This is what I am feeling right now. The grand finale of my job is taking place next week, a nationally televised press conference on the book we’ve been working on for the last year, and I’m afraid. Excited. Worried. Anxious. Stressed. There is still so much to do beforehand, and the whole thing involves being away from home for four days. I’m so far out of my comfort zone, my comfort zone is a dot to me.
This makes me be shitty to my husband, to my son, basically to everyone around me (unless they are people who I still believe I have to keep up an appearance for). It makes me restless and unfocused. Mindfulness is much needed but seems very, very unreachable right now.

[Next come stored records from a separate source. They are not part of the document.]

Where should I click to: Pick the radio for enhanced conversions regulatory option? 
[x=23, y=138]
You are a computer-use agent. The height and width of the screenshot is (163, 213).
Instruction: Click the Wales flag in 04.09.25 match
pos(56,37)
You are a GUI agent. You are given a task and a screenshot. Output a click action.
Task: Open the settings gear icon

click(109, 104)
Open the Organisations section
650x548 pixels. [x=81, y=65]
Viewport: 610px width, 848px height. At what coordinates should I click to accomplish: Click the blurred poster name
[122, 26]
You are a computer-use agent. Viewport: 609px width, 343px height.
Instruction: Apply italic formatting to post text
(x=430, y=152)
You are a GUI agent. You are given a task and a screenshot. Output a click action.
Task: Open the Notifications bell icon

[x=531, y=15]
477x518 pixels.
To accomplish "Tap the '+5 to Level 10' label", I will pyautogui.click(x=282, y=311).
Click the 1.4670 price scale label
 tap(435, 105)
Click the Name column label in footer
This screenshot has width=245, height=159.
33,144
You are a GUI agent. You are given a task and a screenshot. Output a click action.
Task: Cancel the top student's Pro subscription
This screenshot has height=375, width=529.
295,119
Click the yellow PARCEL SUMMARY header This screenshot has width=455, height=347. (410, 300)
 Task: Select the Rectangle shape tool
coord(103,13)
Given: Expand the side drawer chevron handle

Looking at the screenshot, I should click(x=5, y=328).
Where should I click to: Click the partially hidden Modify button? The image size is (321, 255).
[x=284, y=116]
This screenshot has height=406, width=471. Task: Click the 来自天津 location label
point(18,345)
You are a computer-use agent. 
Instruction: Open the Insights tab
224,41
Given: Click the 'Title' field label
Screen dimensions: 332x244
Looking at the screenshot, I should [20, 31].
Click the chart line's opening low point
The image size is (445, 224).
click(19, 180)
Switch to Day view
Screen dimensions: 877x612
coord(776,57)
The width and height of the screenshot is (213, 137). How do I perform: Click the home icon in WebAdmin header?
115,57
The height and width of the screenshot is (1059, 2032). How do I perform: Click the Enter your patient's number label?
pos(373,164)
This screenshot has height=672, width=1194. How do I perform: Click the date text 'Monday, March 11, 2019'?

It is a big deal to admit this, because my default mode is to pretend everything’s fine. Recent talks with friends, like Jen, have spelled out what I already knew deep down: That default mode is a certain way to shut people out of my life, to end up lonely and frustrated, to become unhappy. Why do I always think I have to endure life’s less nice offerings alone? That I am only allowed to share if the things I’m sharing are nice and pleasant? Where does the belief come frome that I’ll be a burden to my friends and family if I admitted to my difficulties?
I have tried blaming my family. I have tried blaming myself – until I could finally admit what I had known all along: It is not about blaming, it’s simply the way it is. The way I am. And it’s something I can work on. Nobody’s perfect, as they say, and nobody should have to be.
These two blog entries by The Word Cellar and Brené Brown illustrate quite wonderfully how I am feeling right now: Wanting to be authentic but also feeling obliged to external (mostly imagined) expectations/default modes. I am so grateful to know I’m not the only one struggling with this.